Now if we were to call this method with parameters "hello" and 4, then the corresponding SOAP message would be as follows:

<soap:envelope>
    <soap:body>
        <aMethod>
            <x xsi:type="xsd:string">hello</x>
            <y xsi:type="xsd:int">4</y>
        </aMethod>
    </soap:body>
</soap:envelope>

If you chose the document/literal WSDL binding instead, then the WSDL would be as follows:

<types>
    <schema>
        <element name="xElement" type="xsd:string"/>
        <element name="yElement" type="xsd:int"/>
    </schema>
</types>

<message name="aMethodRequest">
    <part name="x" element="xElement"/>
    <part name="y" element="yElement"/>
</message>
<message name="empty"/>

<portType name="aPortType">
    <operation name="aMethod">
        <input message="aMethodRequest"/>
        <output message="empty"/>
    </operation>
</portType>
....

This time calling the operation with "hello" and 4 as the parameter involves a SOAP message as follows:

<soap:envelope>
    <soap:body>
        <xElement>hello</xElement>
        <yElement>4</yElement>
    </soap:body>
</soap:envelope>

In general, calling web service operations from Flex is straightforward. A WSDL is first read. If the WSDL is read and parsed successfully, web service operations are invoked by passing the required parameters. Event handlers are defined for success and failure conditions, which trigger result and fault events, respectively. On success, the response is obtained from the result event object and used within a Flex application as desired.
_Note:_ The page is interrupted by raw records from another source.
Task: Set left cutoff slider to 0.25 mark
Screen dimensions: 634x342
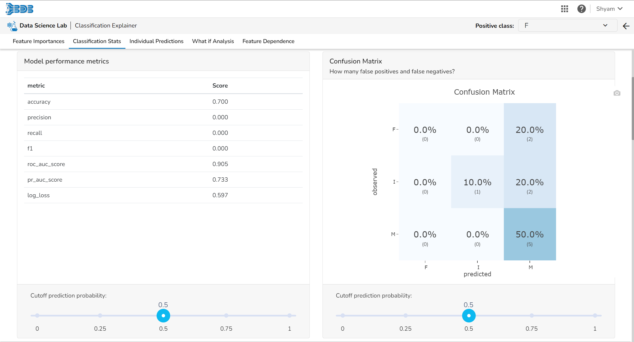Action: point(100,315)
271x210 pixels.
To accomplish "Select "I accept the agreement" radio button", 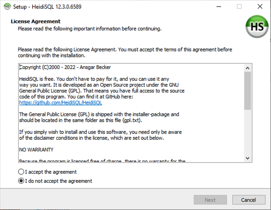I will (21, 172).
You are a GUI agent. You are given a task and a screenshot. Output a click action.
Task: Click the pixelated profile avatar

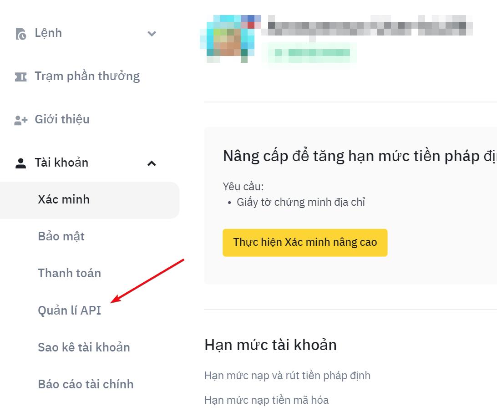230,38
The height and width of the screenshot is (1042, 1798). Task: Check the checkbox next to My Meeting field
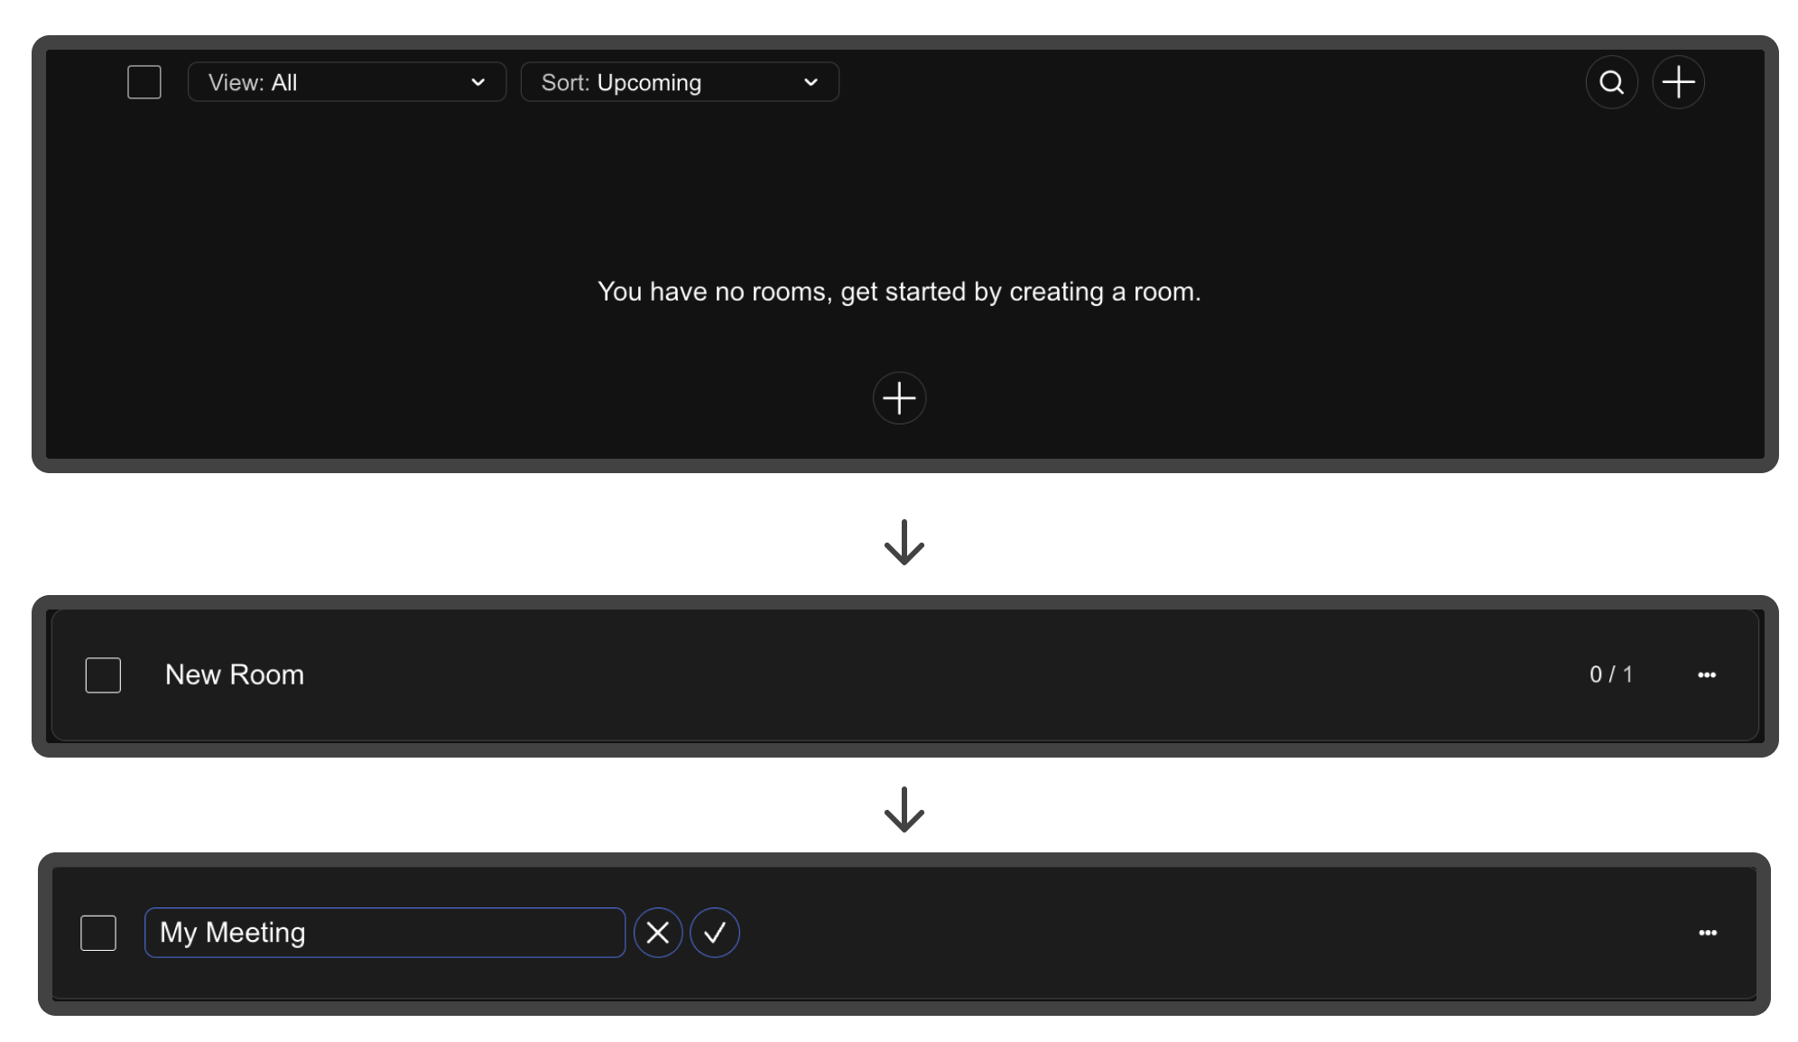click(x=98, y=933)
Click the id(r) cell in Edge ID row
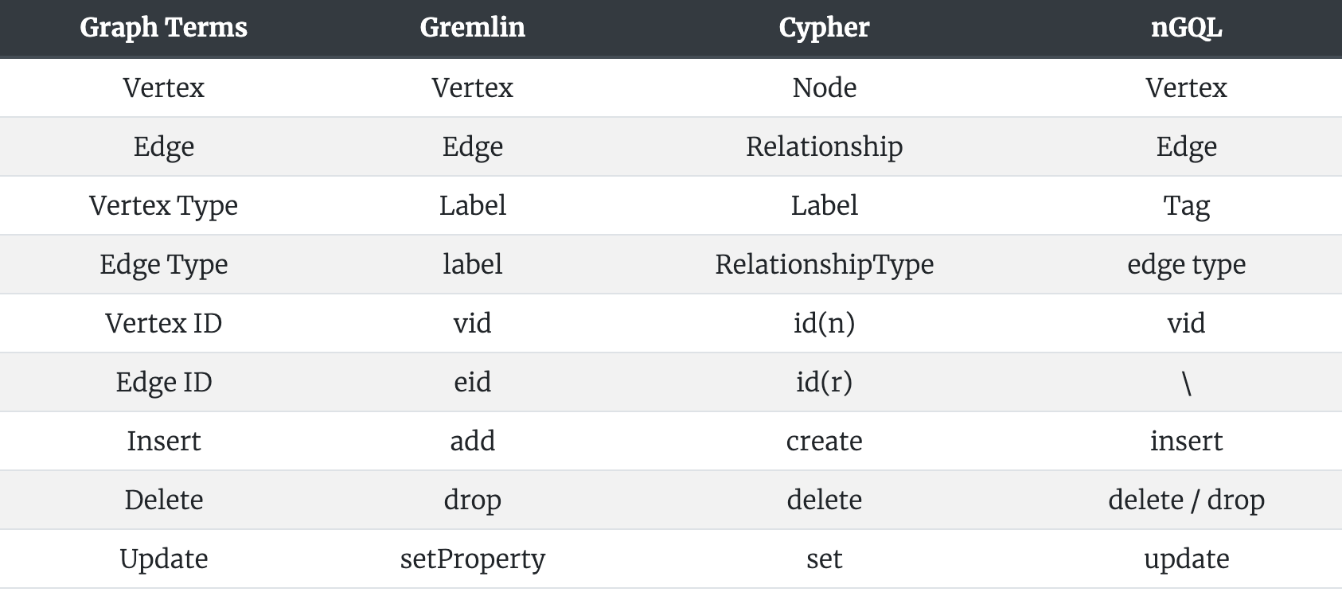 tap(824, 382)
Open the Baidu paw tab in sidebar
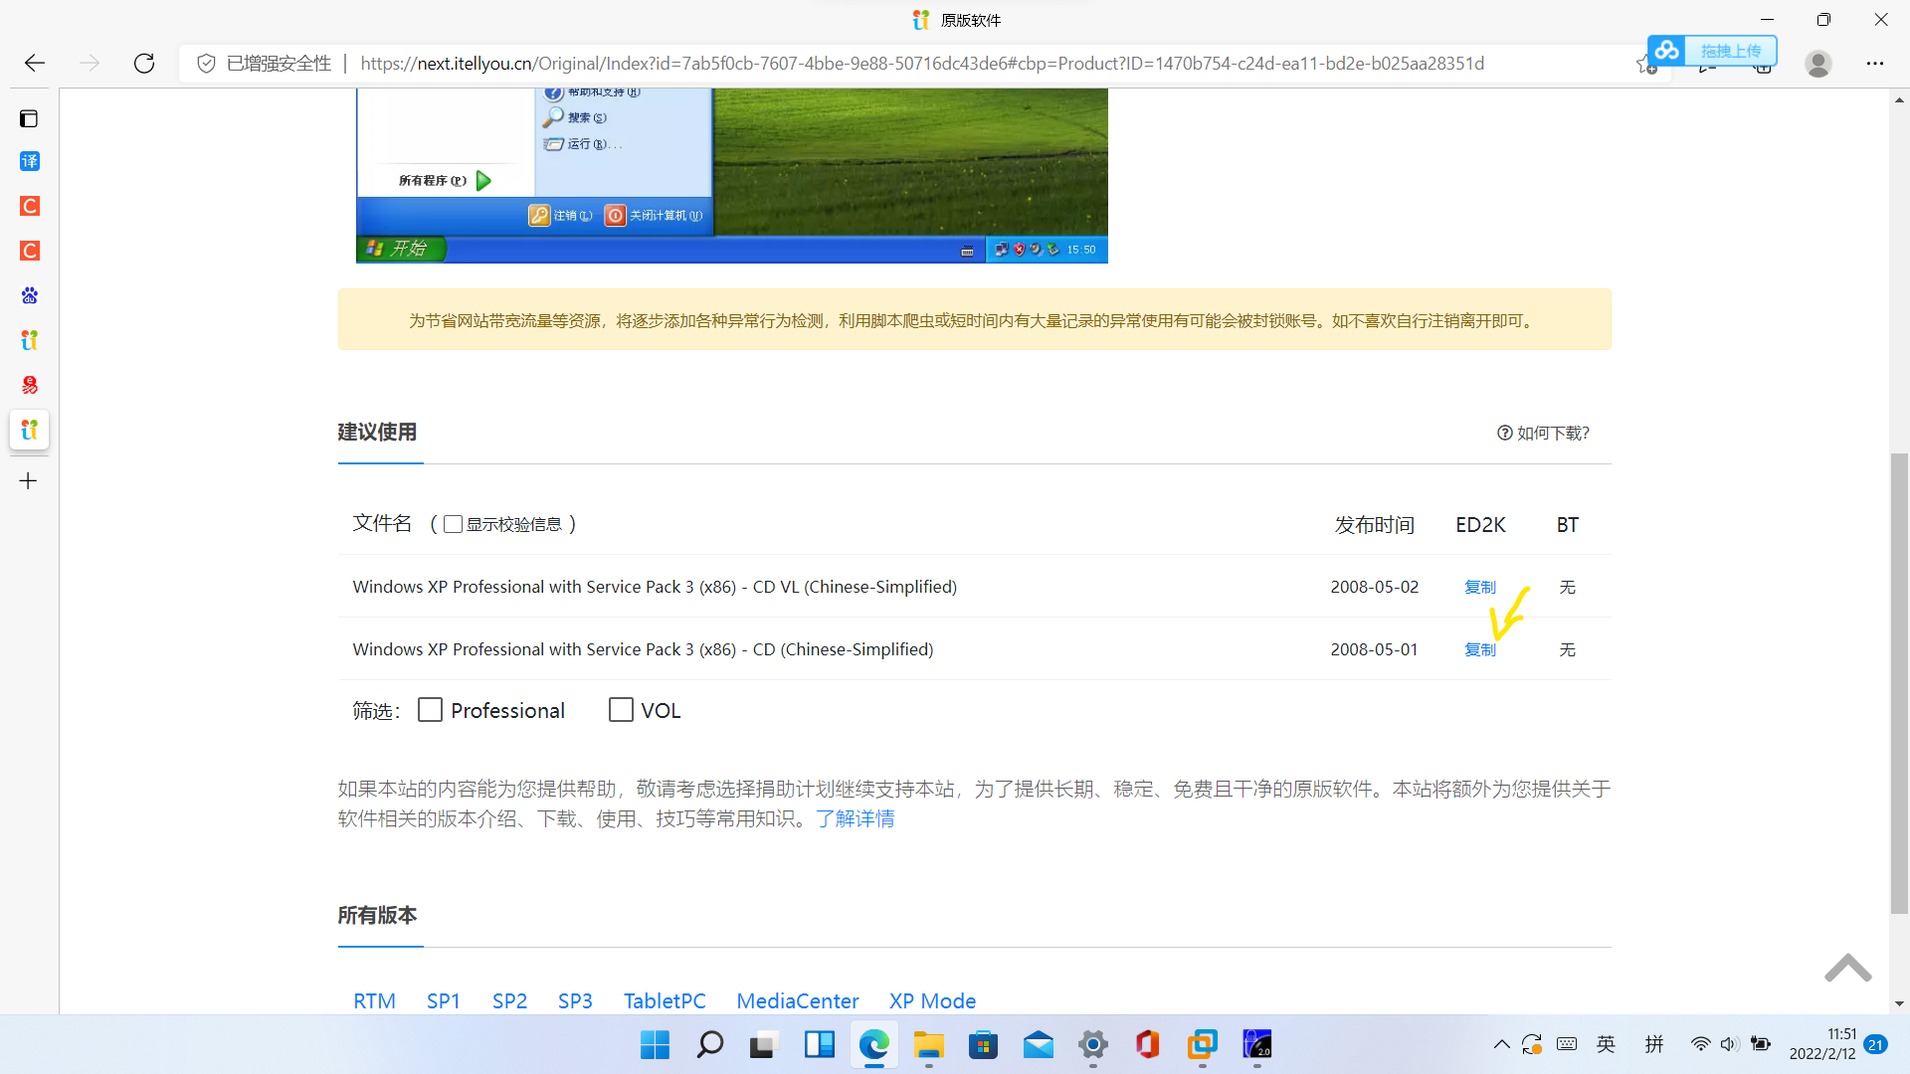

Alternatively, a Flex application can access a web service with the help of a client side library that publishes the endpoints. Using this option, the Flex application does not need to load and parse the WSDL.

As with the HTTP service, you set the useProxy property to true in order to leverage the proxy service. You also set the id and destination properties. The id is a reference to the WebService instance, and the destination points to a remote named destination configuration in services-config.xml. Such a WebService might look as follows:

<mx:WebService
    id="aWebService"
    useProxy="true"
    destination="wsdestination"/>

Next, we explore the server-side configuration for such a web service.

3.2.1. Configuring a Web Service Proxy

Two of the most important SOAP web service proxy configurations are:

  • wsdl

  • soap

A web service call is a two step-process. In the first step, an HTTP GET call is made to read and parse the WSDL. The wsdl property of WebService object specifies the URI for the WSDL. In the second step a web service operation is invoked. Web service operations are called using HTTP POST method. The soap property specifies the endpoint at which the operation can be invoked. Wildcards can be included in the URL to allow for multiple operations and their multiple related URL(s).

The soap destinations can be secured using constraints and the underlying Java EE authentication and authorization schemes as with the HTTPProxyService.

An example of destination configuration is:

<adapters>
    <adapter-definition
        id="soap-proxy"
        class="flex.messaging.services.http.SOAPProxyAdapter"/>
</adapters>
<destination id="wsdestination">
    <properties>
            <wsdl>http://www.shanky.org/samplews.asmx?wsdl</wsdl>
            <soap>*</soap>
    </properties>
    <adapter ref="soap-proxy"/>
</destination>

Two web service destination properties, wsdl and soap, are shown in the configuration above. You are already familiar with WSDL. The soap property is an optional property where you can explicitly specify the SOAP endpoint URL for HTTP POST based request-response. A wildcard, as shown above, implies all endpoints are exposed. The SOAP endpoint details are contained in the port section of a WSDL.

When you use BlazeDS, you can also leverage the state management in web services, without any extra configuration. Web service cookies are stored as Java session information in BlazeDS.

Although not exhaustive, that is as much as I have to say on web services as far as the proxy features go.